Bruce Lerro asserts that there are “a variety of sacred presences who actually exist.“ There are “gods of nature who provide sustenance” and “gods of community who provide peace and atmosphere for civilized life”. The boundary separating “gods from ancestors and spirits” can be difficult to determine. Under polytheism “gods are powerful but not omnipotent, smart but not omniscient.” There are also “lesser sacred presences” that “require attention, offerings, and persuasion, not worship.” 
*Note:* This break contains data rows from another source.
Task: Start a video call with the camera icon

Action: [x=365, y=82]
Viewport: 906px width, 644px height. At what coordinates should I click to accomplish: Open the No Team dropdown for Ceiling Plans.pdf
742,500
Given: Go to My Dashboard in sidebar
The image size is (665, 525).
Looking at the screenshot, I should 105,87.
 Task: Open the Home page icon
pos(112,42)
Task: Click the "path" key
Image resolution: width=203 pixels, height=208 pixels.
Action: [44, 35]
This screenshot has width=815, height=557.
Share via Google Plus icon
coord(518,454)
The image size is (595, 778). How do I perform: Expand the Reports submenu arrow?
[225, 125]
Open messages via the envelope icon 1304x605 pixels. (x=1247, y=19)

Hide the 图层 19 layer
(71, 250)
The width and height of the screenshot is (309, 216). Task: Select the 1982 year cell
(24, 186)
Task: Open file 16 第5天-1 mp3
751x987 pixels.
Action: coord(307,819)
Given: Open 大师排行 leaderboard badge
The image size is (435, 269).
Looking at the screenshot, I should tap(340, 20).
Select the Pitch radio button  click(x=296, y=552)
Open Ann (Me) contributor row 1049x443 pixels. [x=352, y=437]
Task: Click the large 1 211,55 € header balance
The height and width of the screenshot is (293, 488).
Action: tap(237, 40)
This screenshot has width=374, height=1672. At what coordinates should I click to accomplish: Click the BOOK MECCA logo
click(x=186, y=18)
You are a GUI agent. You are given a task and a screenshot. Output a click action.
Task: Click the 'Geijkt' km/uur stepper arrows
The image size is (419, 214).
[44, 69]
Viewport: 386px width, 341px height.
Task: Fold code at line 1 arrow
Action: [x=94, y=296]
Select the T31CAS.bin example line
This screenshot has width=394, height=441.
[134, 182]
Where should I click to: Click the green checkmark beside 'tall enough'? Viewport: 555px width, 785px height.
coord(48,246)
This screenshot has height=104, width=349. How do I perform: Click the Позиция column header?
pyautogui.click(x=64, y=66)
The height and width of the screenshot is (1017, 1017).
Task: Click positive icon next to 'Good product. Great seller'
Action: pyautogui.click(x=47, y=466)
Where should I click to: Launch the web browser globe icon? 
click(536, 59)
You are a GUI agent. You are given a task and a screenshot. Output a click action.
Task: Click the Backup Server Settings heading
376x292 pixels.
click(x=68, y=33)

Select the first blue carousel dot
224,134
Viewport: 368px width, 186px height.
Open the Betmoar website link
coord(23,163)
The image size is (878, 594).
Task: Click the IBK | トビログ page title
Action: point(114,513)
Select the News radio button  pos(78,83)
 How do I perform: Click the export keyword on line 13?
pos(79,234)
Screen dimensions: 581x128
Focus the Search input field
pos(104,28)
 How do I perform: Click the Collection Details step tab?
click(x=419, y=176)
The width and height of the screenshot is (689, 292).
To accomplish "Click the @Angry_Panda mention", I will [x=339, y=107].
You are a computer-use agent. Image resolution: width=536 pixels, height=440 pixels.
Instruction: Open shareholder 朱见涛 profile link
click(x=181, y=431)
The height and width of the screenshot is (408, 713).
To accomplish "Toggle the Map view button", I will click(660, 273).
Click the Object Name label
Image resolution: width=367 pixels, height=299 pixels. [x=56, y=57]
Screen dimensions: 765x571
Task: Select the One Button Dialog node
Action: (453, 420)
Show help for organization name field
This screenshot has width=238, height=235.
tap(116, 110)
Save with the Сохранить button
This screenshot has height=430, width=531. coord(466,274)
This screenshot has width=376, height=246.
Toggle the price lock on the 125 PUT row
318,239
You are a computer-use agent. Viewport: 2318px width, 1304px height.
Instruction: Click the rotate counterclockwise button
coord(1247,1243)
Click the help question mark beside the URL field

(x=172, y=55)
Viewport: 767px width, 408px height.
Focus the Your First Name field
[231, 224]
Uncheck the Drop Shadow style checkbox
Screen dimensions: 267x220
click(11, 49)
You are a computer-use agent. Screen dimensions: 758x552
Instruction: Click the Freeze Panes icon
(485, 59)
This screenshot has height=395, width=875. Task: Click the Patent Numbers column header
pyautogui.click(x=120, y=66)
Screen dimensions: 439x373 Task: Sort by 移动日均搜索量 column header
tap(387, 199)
This all sounds somewhat unhinged. Is Santa Claus one of these “lesser sacred presences”? Why should such sacred presences correspond only to those experienced by adults? From this polytheistic perspective, are children’s experiences equally valid?  If not then why are adults, unlike children, uniquely immune from at least sometimes also being impressionable, gullible, and mistaken with their beliefs? How can anyone reliably untangle fictional characters from those “who actually exist” with this circular and super-promiscuous, belief-influenced-personal-experiences-reveal-the-facts-about-how-the-universe-operates epistemology?

Bruce Lerro then claims that what gods ask of us is reverence and respect, not abject submission. He argues that polytheism is less tribalistic and more tolerant of a diversity of beliefs than monotheism. He claims the relationship between gods and humans is more reciprocal under polytheism than the “one way relationship” of monotheism. It is plausible that polytheisms may, to some extent, in some respects, have some advantages over monotheisms in terms of how they influence human behavior. The topic of influences on human behavior is details and contexts sensitive. There will very likely be tradeoffs, particularly given all of the pluralities of monotheistic and polytheistic beliefs. While people’s behaviors are obviously important, that is a different topic. We need to walk before we can dance. The available empirical evidence needs to favor polytheism first to justify walking as polytheists. Humanity would arguably be better off if our behavior was not dependent on made up ideologies rooted in an unstable and unreliable reliance on elevating fictional entities into actual facts, using highly dubious epistemology that on closer inspection lacks integrity.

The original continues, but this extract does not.